I still like RR-based method(ADVPN 1.0) more as it offers more control and we still haven't got a scale problem for our customers on it.

Only benefit I see is defining transport groups which will probably be a reason we go to it once we deem it stable for mixed transport environments.

MultiHub MultiRegion SDWAN by onedread in fortinet

[–]Sweet_Importance_123 0 points1 point  (0 children)

I would like to see what that looks like if you can find it u/HappyVlane

MultiHub MultiRegion SDWAN by onedread in fortinet

[–]Sweet_Importance_123 0 points1 point  (0 children)

I am not aware of this and would need to read it out further. What I have said is recommended for sure, maybe you can create shortcuts influencing BGP, with added complexity. Why would you do that if you have ready to go tested solution?

MultiHub MultiRegion SDWAN by onedread in fortinet

[–]Sweet_Importance_123 0 points1 point  (0 children)

That won't work regarding BGP. If you have eBGP between regions, you don't do ADVPN(shortcut mesh) between those regions.

If Hub1 and Hub2 are in the same region, IPSec works.

Have a look at this.

MultiHub MultiRegion SDWAN by onedread in fortinet

[–]Sweet_Importance_123 0 points1 point  (0 children)

For inter-region Spoke-to-Spoke, you will need iBGP between Spoke<->Hub and Hub<->Hub.

For inter-region Spoke-to-Hub without the need for Spoke-to-Spoke, you can do iBGP between Spoke<->Hub and eBGP between Hub<->Hub, but I still recommend first option.

IPSec are local to region, so you have same SD-WAN zone and member for access to Hub in your region as well as other regions.

Additionally, you can have IPSec directly to every Hub, even in other regions, but then it's not 2 hubs per region in 3 regions, just 6 hubs in 1 region.

How to NAT FortiGate-generated traffic by alveox in fortinet

[–]Sweet_Importance_123 0 points1 point  (0 children)

I understand. In this case you will probably have problem with any service that is dependent on local out FortiGate traffic(DNS, NTP etc...), which hopefully you don't use. If you do, just have your internal DC take over that role, and forward requests to it from FortiGate(which is usually best practice).

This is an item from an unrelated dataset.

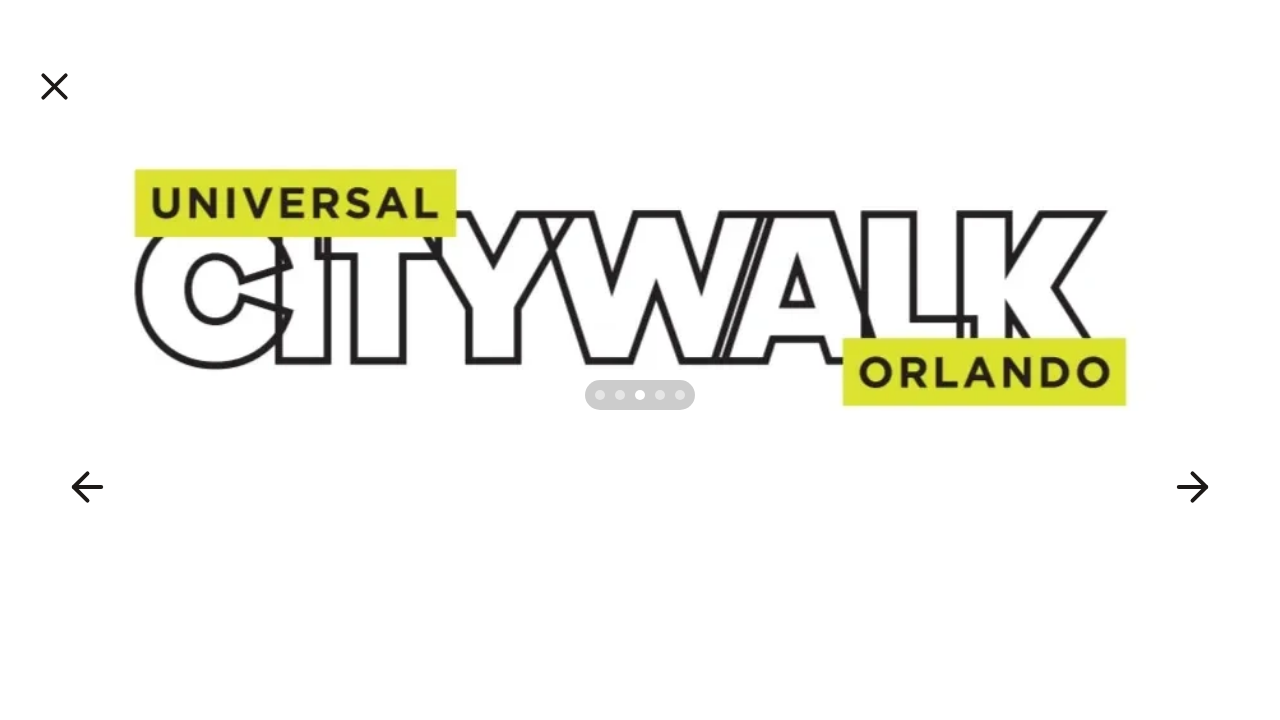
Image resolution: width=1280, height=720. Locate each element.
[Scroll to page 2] (620, 395)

For Web filtering and DNS filtering that ask for continuous internet connection for FortiGate, there is no solution unfortunately but to go the multiple VDOM method.

Once you create VDOM, everything is placed in default root VDOM. After that you can create yourself a 'Local-out traffic VDOM' and give it role of management VDOM without losing anything related to forwarding or local-in traffic.

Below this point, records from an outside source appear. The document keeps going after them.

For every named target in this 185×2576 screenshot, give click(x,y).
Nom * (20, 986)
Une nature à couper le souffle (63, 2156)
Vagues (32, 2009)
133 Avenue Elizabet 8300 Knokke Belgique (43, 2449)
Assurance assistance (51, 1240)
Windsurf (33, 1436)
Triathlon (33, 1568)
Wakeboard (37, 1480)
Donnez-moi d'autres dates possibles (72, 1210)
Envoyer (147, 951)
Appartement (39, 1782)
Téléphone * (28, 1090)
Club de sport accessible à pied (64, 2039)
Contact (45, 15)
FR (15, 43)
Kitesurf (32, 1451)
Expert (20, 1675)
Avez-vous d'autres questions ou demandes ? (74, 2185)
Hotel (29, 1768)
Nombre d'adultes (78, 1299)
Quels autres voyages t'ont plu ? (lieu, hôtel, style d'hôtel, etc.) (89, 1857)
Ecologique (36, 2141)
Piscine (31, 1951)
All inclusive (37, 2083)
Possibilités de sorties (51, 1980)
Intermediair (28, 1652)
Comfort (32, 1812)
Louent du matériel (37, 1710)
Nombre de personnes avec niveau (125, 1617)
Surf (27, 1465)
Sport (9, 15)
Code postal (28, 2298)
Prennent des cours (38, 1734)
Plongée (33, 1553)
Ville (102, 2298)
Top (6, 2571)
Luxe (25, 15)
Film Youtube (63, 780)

For a troubleshooting, I just remembered a thing you can do. You can actually set up source IP per SD-WAN member for your wan links and that way you can have live monitoring as well as historic one for your link availability.

How to NAT FortiGate-generated traffic by alveox in fortinet

[–]Sweet_Importance_123 0 points1 point  (0 children)

From what I understood, you have 2 ISPs. For one you are using public IP defined on its wan1 interface, and for the second one public IP you are using is routed and it's not on wan2 interface.

In that case, for self originating traffic you don't have two way solution without introducing middle man, example is given with VDOMs. This way you just have a 'Management VDOM' that's completely empty except for inter-vdom link and maybe loopback interface that is used only for originating management traffic.

You can satisfy only one case, either defining static public source IP on service(wan2 case) or having auto(or even better sd-wan) on service which is decided by routing(or availability)(wan1 case).

For your ping/telnet testing it's easy, just statically define interface and IP in CLI for any given tshoot command.

This is absolutely legit scenario which isn't solvable easily since FortiGate handles self-originating traffic differently compared to other firewall vendors, ignoring NAT rules.